# Document passage:
The immigrants have to cross the Suchiate River on rafts that cost 100 dollars per person.
Photo: D.R. 2010 Marco Diotallevi
From the city of Tapachula, the next stop is the city of Arriaga in the same state of Chiapas. The distance between Tapachula and Arriaga is approximately 230 kilometers. However, in October 2005, hurricane Stan destroyed everything in its path in Chiapas, Guatemala and El Salvador. Five years after the devastation, the effects still linger. From Tapachula to Arriaga, various train bridges for the train known as the “immigrant train” disappeared, making rail transportation impossible for the immigrants. Most of them choose to make the journey on foot, while some use public transportation that often brings them directly to immigration checkpoints. In Arriaga, if they’re lucky, they’ll be able to find food and a bed at another sanctuary, but again, if after three days they haven’t taken the train they will have to leave the sanctuary to sleep on the tracks, outside and under constant threat from gangs, police, and immigration authorities.

According to interviews given by immigrants in the area, the Beta Group from the National Institute of Immigration is the same as the maras and smugglers, and extorts, robs, and beats the immigrants. Everyone gets a slice of the immigration pie.

# Supplied entries:
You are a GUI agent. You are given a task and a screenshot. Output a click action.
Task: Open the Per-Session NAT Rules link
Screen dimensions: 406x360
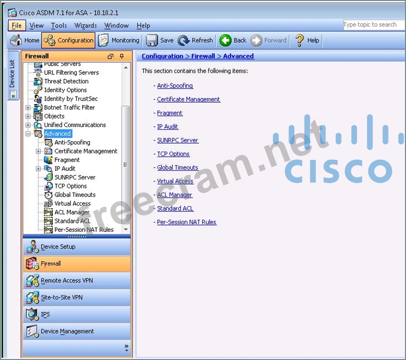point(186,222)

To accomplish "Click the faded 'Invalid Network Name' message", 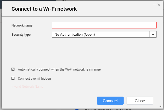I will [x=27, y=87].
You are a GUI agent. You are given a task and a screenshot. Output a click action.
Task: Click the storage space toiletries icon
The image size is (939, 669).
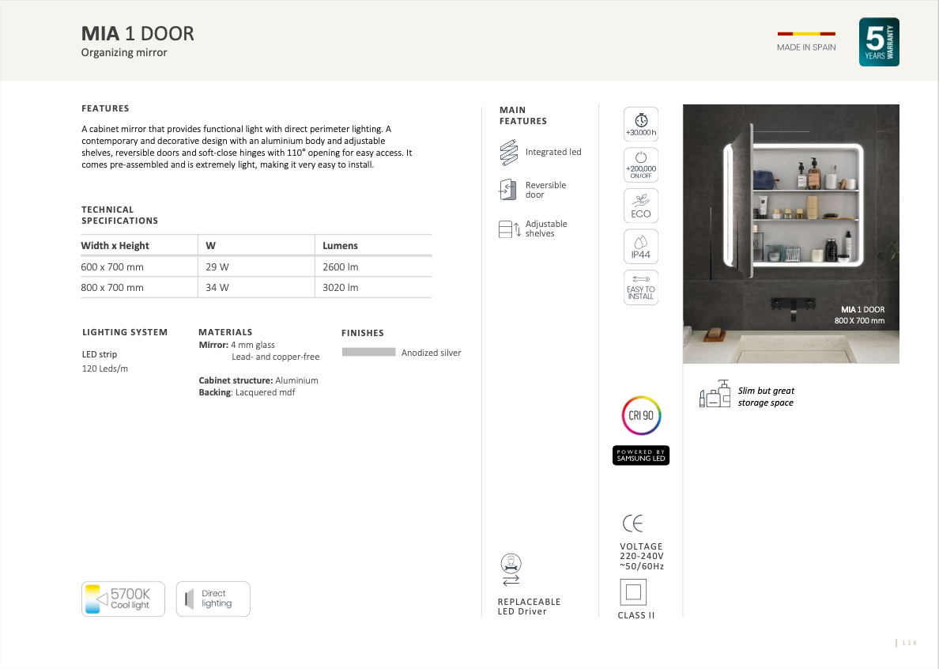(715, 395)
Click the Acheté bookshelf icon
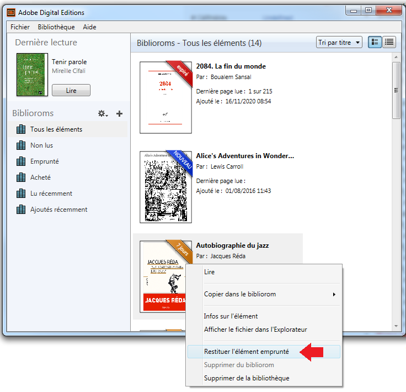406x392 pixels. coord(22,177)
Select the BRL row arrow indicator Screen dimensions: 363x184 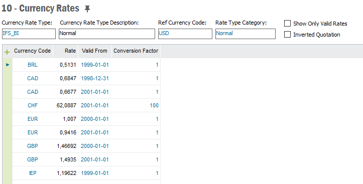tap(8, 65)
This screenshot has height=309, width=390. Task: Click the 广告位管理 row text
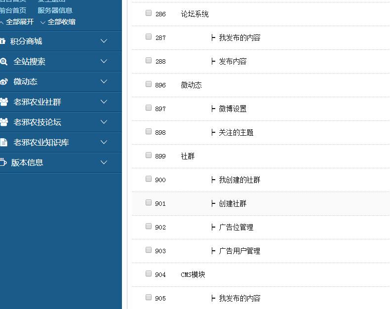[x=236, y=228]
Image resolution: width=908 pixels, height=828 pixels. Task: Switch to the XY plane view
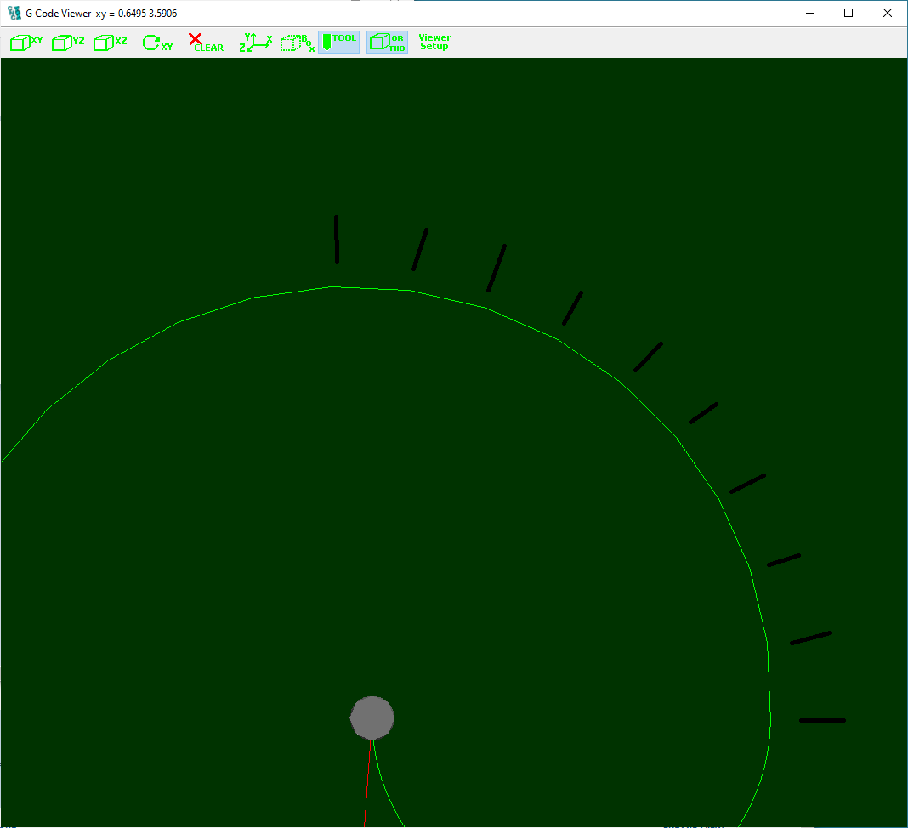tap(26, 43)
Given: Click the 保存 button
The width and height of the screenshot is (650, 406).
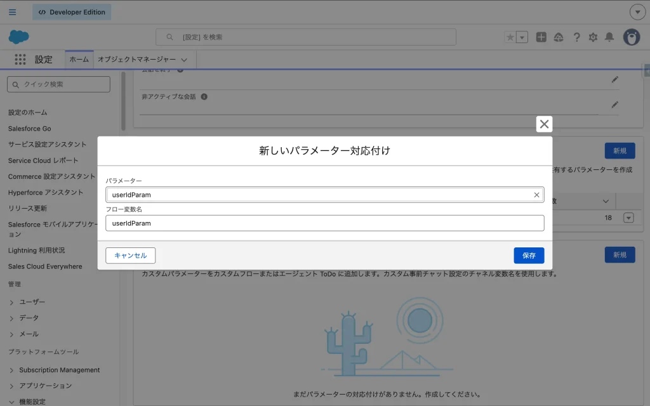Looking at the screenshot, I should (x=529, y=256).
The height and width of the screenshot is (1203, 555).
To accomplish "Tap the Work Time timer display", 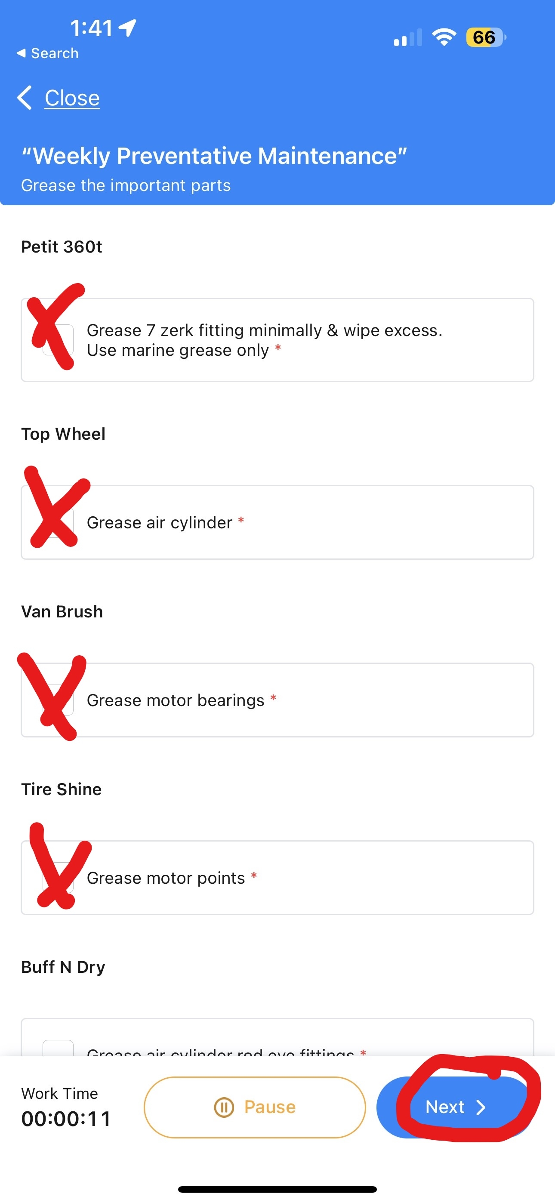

# Objective:
In the passage above about the immigrant route through Chiapas, what is the approximate distance between Tapachula and Arriaga?

# Answer to this problem:
Approximately 230 kilometers.